Check out the “triple play” with your cable provider Cablevision provides my Internet and television service and they had been hounding me about adding a phone line to my service (thus the “triple play”, http://www.optimum .com/order /triple_play.jsp). In looking at it, the triple play adds a new service (telephone), but ended up dropping my overall bill to Cablevision by about $20 per month — even after adding a phone line.
As I don’t need an extra phone line, the phone sites near my cable modem unused, but I’m still saving $20 per month. The special triple play promotion lasts for one year. At that time, I’ll see what offerings Cablevision has, and may or may not keep it depending upon what it’ll cost me.
Consider a VoIP phone service VoIP means making telephone calls over the Internet. I’ve long been a Vonage (www.vonage.com) fan, but as I mentioned above, Cablevision provides VoIP service, as do many other providers. Two things to be careful about VoIP services:
First, in a power outage, unless all of your network equipment is on a battery backup, your phone service will not work.
Second, you have to have good speed on your Internet service for it to work. Dial-up won’t cut it. Some DSL circuits won’t be fast enough. Virtually any cable Internet service here in Fairfield County will work just fine.
Note that most of the landline carriers, such as AT&T, now offer competitive pricing on traditional phone service that matches the pricing and calling areas of the VoIP services, although they tend to leave out some of the features.
Save money on software When it comes to buying software, here are a few options from free to very inexpensive. If you have a computer, you’ll probably need more than the basic software that comes with it.
For free, you have a few options:
• First, OpenOffice — OpenOffice (www.openoffice.org) is free software that provides the bulk of the features of Microsoft Office.
• Second, Google Docs — Google Docs (docs.google.com) provides free word processing, spreadsheet, and presentation software. This pretty much requires you to have Internet access all the time, but if you’re using a desktop computer from home, this isn’t much of a problem. Google does support some offline use of Google Docs, but it’s not as robust as software that runs on your computer without full-time access to the Internet.
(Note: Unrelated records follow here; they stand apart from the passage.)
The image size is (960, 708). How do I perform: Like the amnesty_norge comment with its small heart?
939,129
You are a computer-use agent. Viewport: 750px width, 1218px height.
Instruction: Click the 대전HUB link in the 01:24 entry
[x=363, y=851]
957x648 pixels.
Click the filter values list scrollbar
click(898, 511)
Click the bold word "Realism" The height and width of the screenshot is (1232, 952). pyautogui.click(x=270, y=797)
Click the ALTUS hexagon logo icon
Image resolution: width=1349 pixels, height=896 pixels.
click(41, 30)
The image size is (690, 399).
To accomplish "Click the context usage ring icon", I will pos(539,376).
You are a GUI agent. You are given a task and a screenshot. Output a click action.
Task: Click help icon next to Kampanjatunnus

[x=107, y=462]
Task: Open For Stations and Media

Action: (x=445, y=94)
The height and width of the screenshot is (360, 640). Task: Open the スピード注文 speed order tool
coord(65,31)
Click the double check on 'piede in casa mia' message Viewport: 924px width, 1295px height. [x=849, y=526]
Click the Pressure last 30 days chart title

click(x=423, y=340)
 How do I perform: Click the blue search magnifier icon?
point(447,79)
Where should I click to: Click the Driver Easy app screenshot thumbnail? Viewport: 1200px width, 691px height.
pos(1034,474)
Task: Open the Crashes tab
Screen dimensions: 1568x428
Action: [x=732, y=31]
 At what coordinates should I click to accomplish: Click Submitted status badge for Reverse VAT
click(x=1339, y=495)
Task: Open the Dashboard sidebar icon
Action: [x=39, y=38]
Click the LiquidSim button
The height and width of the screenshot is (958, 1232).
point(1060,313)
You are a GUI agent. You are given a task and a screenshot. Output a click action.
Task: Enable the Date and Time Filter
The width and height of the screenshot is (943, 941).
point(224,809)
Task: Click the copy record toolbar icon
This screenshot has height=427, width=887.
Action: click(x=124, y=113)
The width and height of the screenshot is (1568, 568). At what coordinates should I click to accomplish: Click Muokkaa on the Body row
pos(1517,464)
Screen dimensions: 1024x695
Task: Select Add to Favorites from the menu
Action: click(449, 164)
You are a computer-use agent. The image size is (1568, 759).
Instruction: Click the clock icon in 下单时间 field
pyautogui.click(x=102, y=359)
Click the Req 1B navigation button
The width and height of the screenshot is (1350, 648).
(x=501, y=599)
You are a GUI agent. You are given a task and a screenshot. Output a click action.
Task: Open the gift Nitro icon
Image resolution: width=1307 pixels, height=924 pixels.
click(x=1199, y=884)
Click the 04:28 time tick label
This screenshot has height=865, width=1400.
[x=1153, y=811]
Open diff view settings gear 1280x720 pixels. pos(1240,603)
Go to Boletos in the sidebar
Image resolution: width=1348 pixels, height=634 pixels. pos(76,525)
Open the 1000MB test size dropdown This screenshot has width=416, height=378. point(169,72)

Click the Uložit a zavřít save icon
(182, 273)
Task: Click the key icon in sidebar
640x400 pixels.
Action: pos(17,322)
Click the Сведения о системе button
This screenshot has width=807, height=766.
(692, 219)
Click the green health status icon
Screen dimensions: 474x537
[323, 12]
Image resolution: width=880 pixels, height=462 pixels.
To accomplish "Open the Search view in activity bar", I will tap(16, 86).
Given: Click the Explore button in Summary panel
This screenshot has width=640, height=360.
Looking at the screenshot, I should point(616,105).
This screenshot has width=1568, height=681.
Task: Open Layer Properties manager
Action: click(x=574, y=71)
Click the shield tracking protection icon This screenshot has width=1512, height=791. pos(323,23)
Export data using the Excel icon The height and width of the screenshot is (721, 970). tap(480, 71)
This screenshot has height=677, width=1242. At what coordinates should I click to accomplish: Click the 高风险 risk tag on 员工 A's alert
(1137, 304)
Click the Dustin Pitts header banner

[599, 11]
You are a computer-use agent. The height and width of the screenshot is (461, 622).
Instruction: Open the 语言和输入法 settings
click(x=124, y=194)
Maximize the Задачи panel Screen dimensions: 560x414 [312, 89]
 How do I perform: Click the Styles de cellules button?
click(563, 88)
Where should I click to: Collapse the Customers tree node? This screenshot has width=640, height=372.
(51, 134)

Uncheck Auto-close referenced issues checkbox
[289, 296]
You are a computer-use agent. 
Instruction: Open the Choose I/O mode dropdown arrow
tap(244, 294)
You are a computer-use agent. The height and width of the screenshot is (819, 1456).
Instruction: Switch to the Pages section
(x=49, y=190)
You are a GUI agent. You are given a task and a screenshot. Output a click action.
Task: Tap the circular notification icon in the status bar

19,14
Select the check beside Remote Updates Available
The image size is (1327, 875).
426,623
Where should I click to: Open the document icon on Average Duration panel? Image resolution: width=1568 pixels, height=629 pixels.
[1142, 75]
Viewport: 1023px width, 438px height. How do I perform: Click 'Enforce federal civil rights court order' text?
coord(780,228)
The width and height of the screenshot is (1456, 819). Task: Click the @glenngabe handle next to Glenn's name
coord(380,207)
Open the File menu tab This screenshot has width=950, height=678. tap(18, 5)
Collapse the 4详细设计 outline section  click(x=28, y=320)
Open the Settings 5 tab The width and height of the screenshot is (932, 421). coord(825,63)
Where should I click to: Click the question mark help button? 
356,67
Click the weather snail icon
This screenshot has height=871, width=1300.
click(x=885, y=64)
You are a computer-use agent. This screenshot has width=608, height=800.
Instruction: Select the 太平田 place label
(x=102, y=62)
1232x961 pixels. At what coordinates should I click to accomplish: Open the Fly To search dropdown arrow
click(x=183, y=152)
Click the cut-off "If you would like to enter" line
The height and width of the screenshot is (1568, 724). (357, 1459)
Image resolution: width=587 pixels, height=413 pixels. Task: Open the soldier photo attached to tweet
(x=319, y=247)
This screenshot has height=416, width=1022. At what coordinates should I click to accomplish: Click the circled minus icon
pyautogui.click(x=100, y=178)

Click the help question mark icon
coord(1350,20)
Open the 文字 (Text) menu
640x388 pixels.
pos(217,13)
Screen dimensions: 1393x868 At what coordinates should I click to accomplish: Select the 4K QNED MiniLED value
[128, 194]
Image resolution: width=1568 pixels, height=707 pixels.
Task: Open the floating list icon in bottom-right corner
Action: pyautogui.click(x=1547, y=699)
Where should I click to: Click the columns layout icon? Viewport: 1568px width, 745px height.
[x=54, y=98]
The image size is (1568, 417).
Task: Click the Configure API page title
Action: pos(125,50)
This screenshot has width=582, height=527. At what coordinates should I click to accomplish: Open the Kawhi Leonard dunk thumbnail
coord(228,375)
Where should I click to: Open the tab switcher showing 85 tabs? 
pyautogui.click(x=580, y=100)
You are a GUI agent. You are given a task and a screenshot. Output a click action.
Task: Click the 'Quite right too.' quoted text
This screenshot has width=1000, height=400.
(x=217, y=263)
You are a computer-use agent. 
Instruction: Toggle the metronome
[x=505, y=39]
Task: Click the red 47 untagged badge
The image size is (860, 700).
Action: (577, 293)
• Third, Microsoft Office for Students — Microsoft offers a specially-priced version of its office software for students. This is typically around $99 for Word, Excel and PowerPoint. What’s missing from the package is Outlook, which is used for e-mail. But, if your e-mail application is Gmail, Yahoo!, AOL, or another Web-based application, this is not important.
• Fourth, if you are a student at a college or university, Microsoft offers you what they call the “Ultimate Steal,” which includes most of Microsoft’s desktop applications for $59.99. This includes: Word, Excel, PowerPoint, Outlook, OneNote, Groove, Publisher, Access, InfoPath and Accounting Express. See: http://tinyurl.com /6xogbt. Check the site for eligibility, but it’s the sweetest deal around for Microsoft software if you qualify.
There are some real bargains out there and ways that technology can save you money if you keep your eyes open for them.